One example is the current discussion about Daylight Saving Time, that is putting the clocks forward an hour for summer and back for winter. European Commission president Jean-Claude Junker wants the practice to end, which could call time on the issue in Switzerland as well. Parliament approved the law on Daylight Saving Time in 1977. A group of farmers successfully challenged it and won a subsequent nationwide vote in 1978. 

But the people’s vote was never implemented because the government and parliament introduced a new bill on the issue in 1980 – and this time nobody wanted to veto it. So Switzerland has had Daylight Saving Time since 1981, against the will of the people. 

…Parliament can do as it pleases?  

Can you imagine a constitution that says it is not valid? That is the case at least in part of the Swiss constitution. Article 190 says that federal and international laws are binding in Swiss courts but not the constitution. That means that in certain cases the courts must apply a federal law, even if it is against the constitution. 

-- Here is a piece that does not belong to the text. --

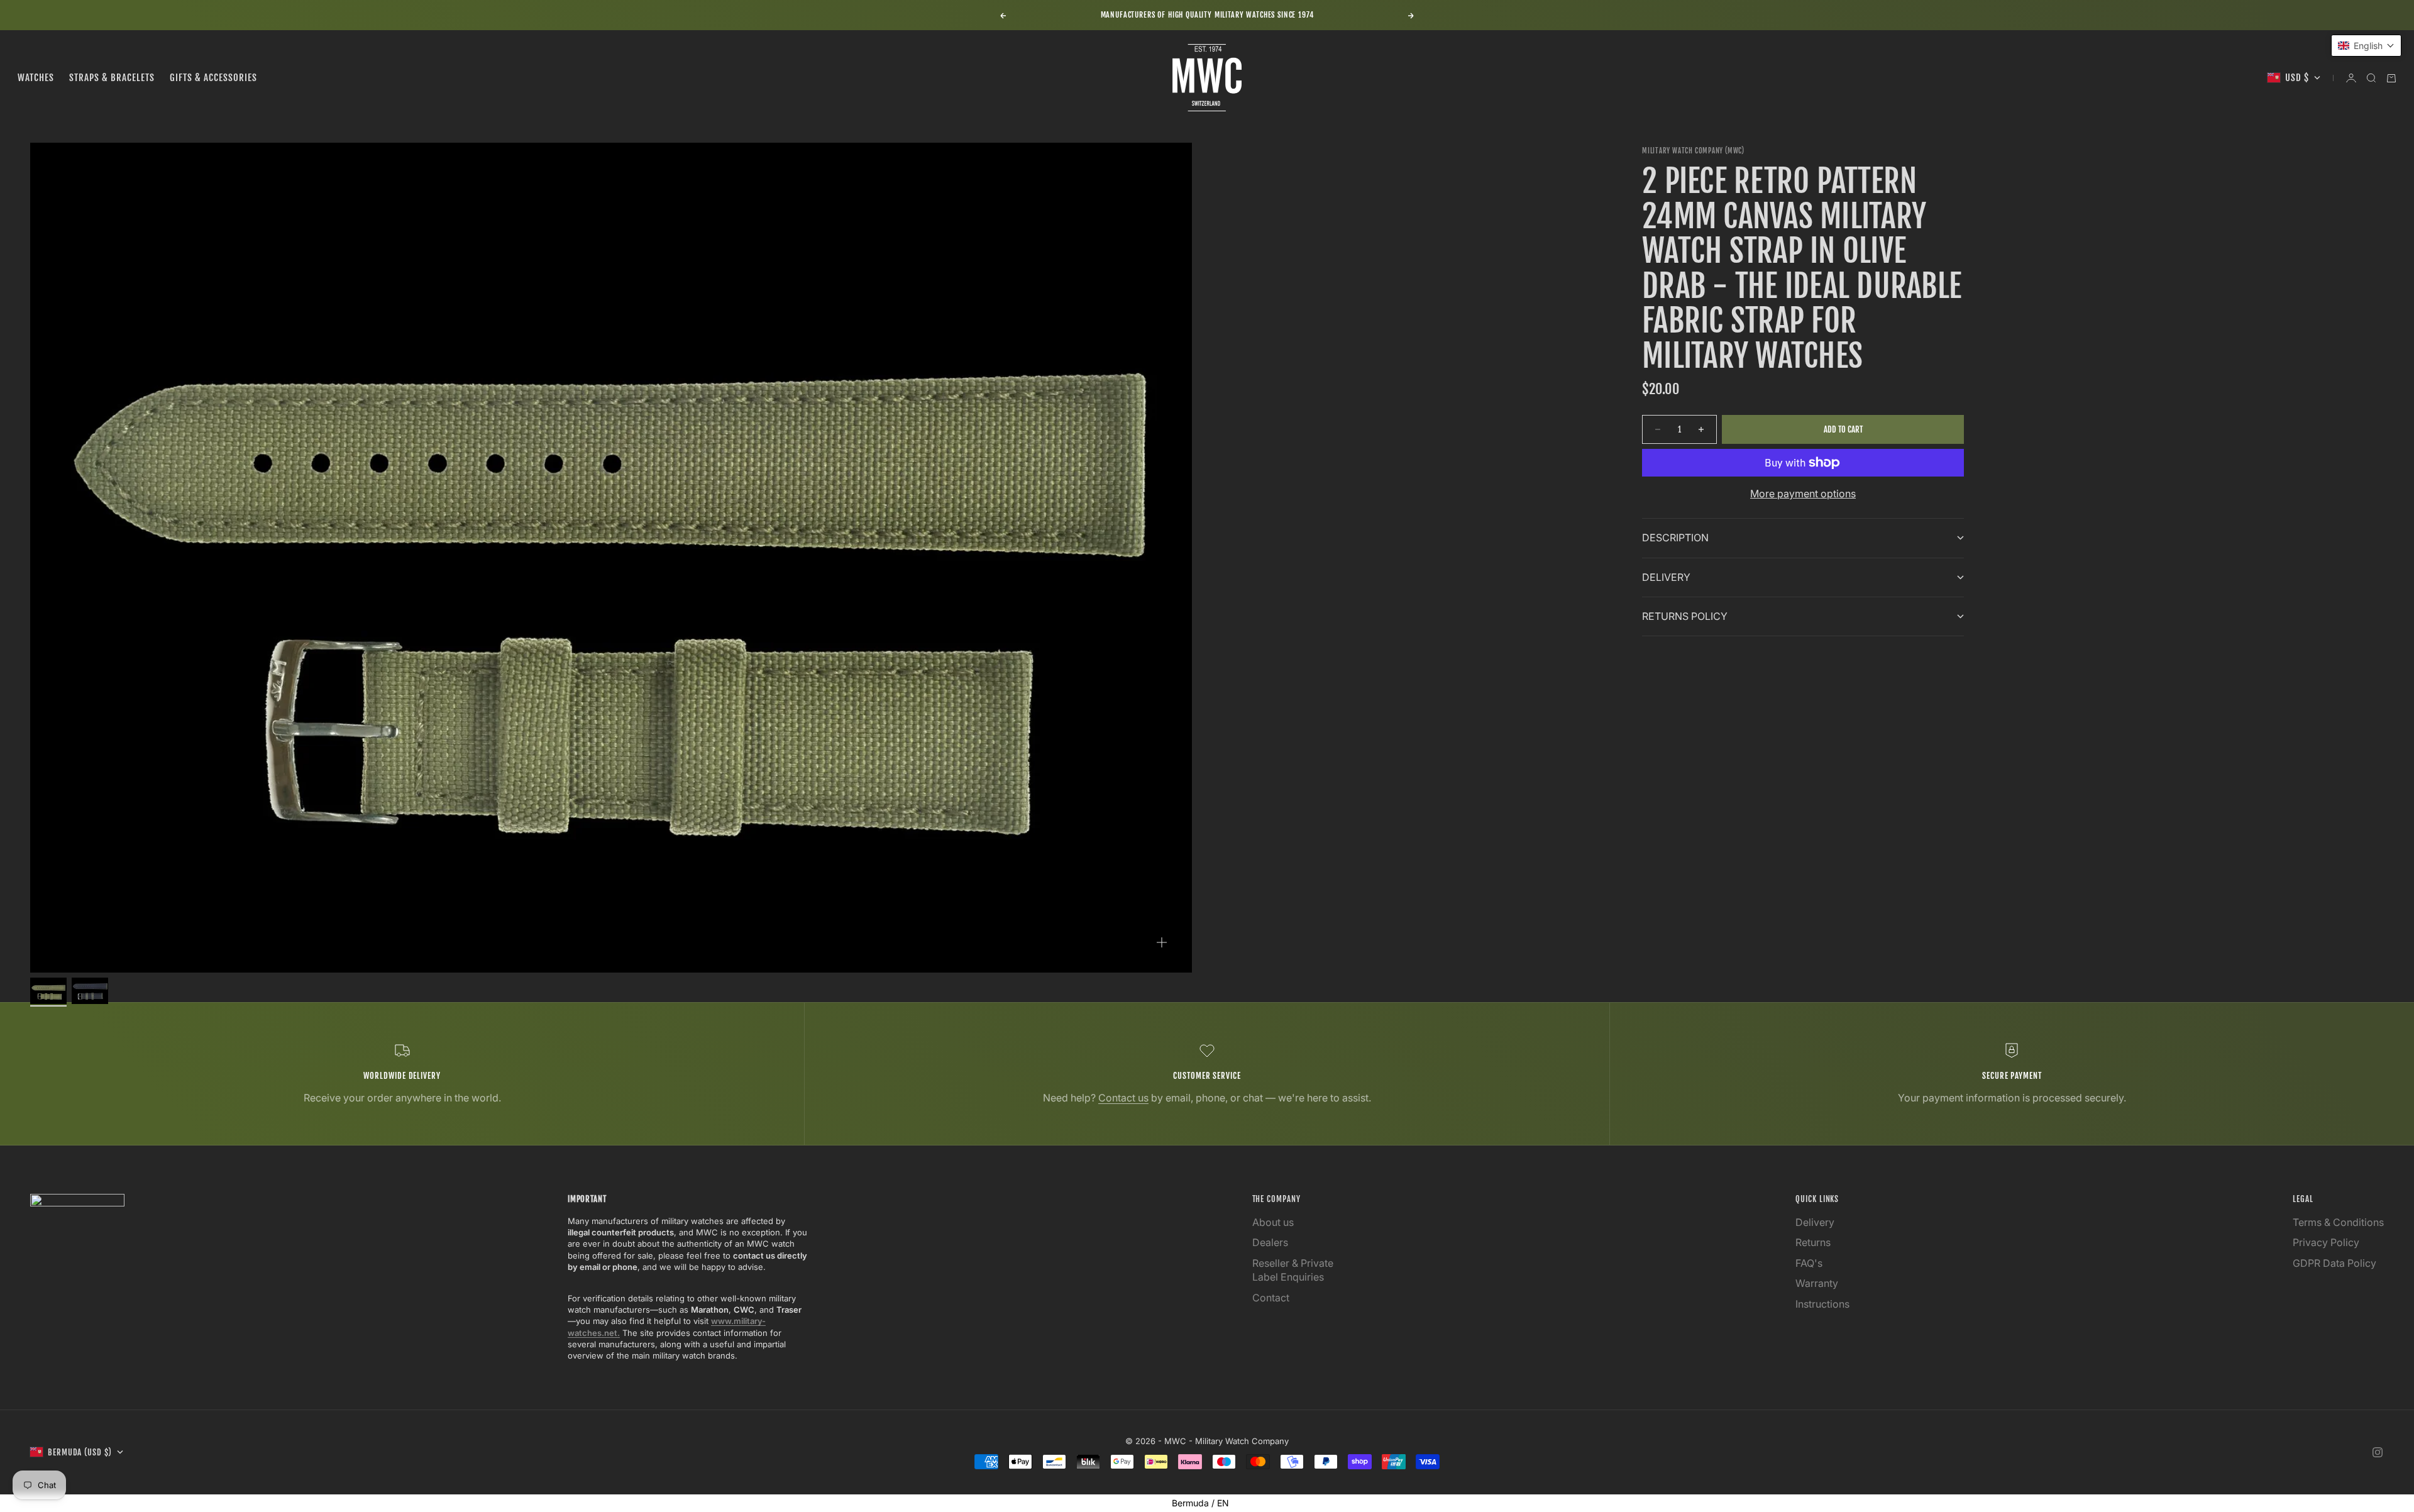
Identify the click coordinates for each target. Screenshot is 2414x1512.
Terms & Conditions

Here’s a made-up example: parliament makes military service for women compulsory by law. A woman goes to court and argues that military service for women as set out in this new law goes against the constitution. In article 59, paragraph 2, it states that military service is voluntary for Swiss women. The court would have to tell the woman that in theory she is right, but that she still has to pack her army kit and go to the barracks. 

…a vote can be completely worthless? 

It is often forgotten that the cantons have sovereignty in Switzerland. People have their say later. The cantons decide how the government and parliament are elected. This can be used by established political parties to keep the competition at arm’s length. 

How is this done? By the majority system – majority voting – as well as having small constituencies with only a few seats up for grabs. Outsiders have virtually no chance of getting in. For three seats you need more than 30% of the votes, so the top dogs remain just that. You might just as well throw your vote for a small party into the bin as into the ballot box. 

The Federal Court has already forced six Swiss cantons to introduce proportional representation.  They have fought back with a cantonal initiative to regain their full sovereignty over the electoral system. The Senate, which is made up of cantonal representatives, has approved the proposal. The House of Representatives will look at the issue this autumn. 

…Switzerland is an oligarchy? 

Christoph Blocher made a fortune with a chemicals company - his family is worth CHF11.5 billion ($11.9 billion) and comes in at tenth place on the list of the super-rich in Switzerland. The tycoon also led the conservative right Swiss People’s Party to success. Since 1999 it has been the strongest party in Switzerland and Blocher the most influential politician in Switzerland of the past 25 years. 

A factor in this success: Blocher is both the chief strategist and sponsor of the party. Nobody outside the party knows just how much of Blocher’s money has gone into the party’s vote campaigns. And this is all totally legal. Party financing is a foggy area in Switzerland. A people’s initiative has been launched calling for more transparency in the area of political donations. 

But back to Blocher and an anecdote from a Swiss political expert who has just been explaining Swiss democracy to a Chinese delegation. “What kind of democracy is Switzerland if the richest man can buy a political party?” someone asks. 

… that the Swiss population had to fight hard to get its democratic rights back after the Second World War? 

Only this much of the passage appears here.